**Exercise requirements:** Within the lines below, the span from the line with "Where should I" to the line with "The width and", both ends included, is to be reproduced exactly, with pictures omitted.

**Record extracts:**
Content starts

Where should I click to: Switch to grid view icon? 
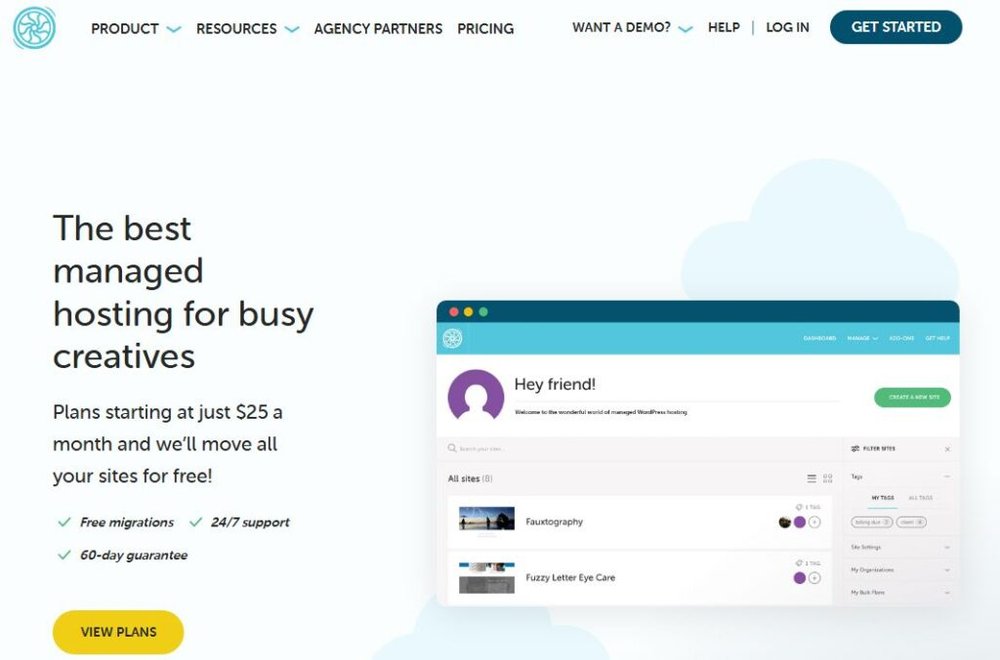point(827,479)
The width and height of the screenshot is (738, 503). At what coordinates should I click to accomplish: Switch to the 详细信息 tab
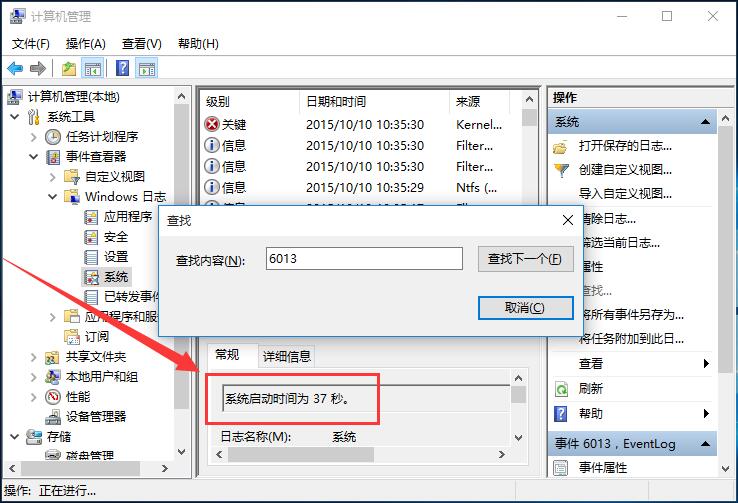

Content ends
Content starts

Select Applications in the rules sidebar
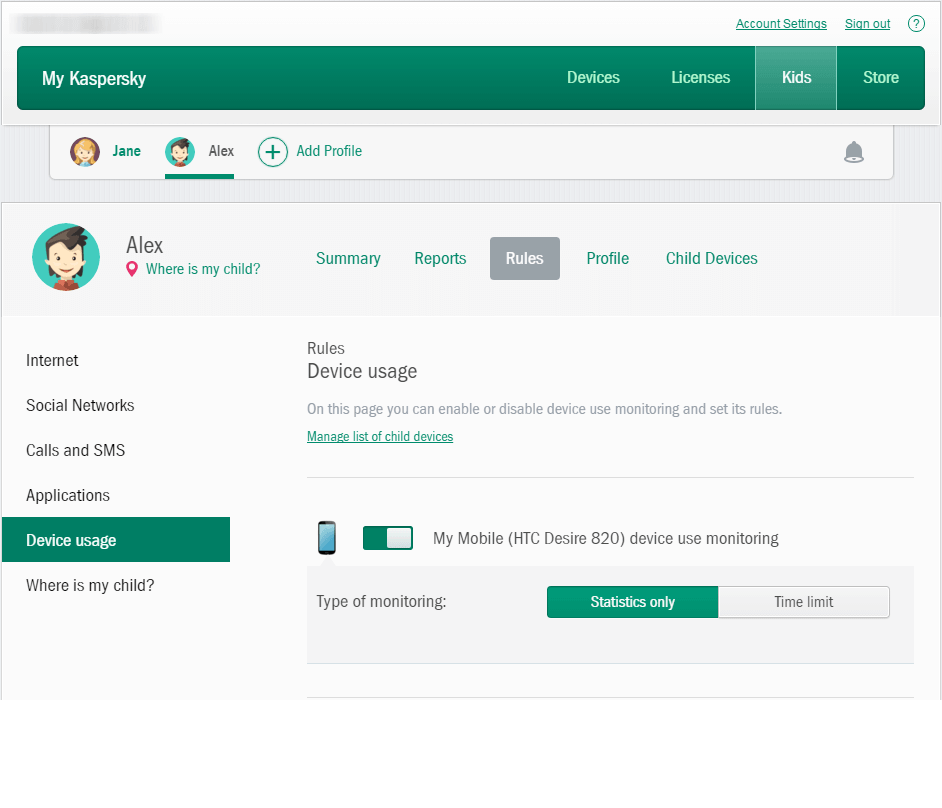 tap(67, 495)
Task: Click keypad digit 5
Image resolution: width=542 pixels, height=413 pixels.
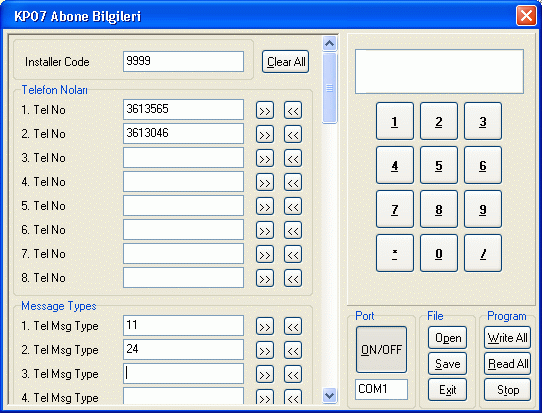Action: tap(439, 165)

Content ends
Content starts

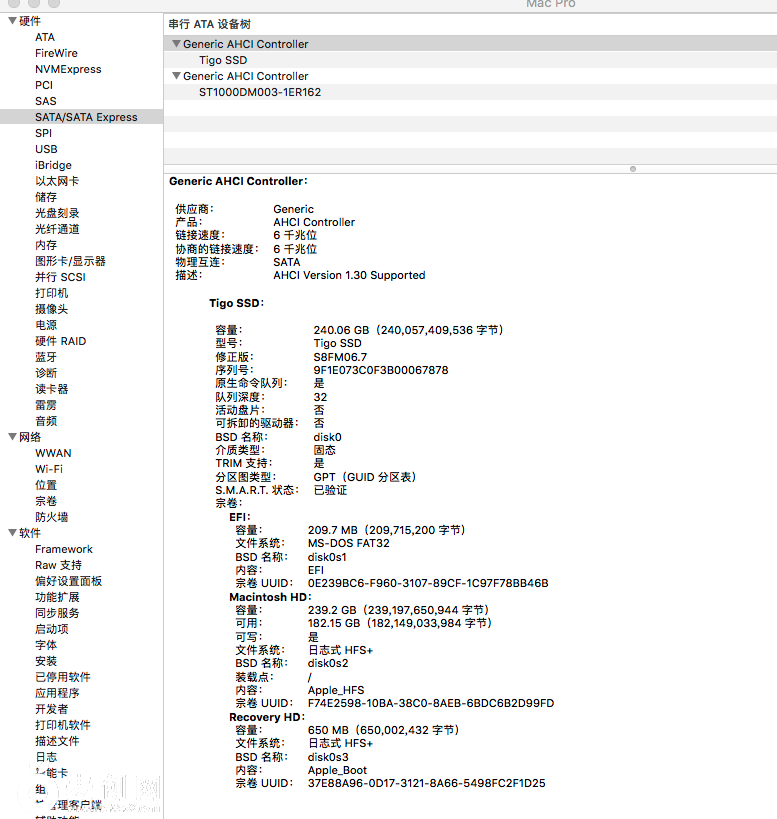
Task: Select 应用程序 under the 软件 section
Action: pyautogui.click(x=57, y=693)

Content ends

**Exercise solution:**
Where should I click to: Switch to grid view icon? 
point(827,479)
The width and height of the screenshot is (738, 503). At what coordinates should I click to accomplish: Switch to the 详细信息 tab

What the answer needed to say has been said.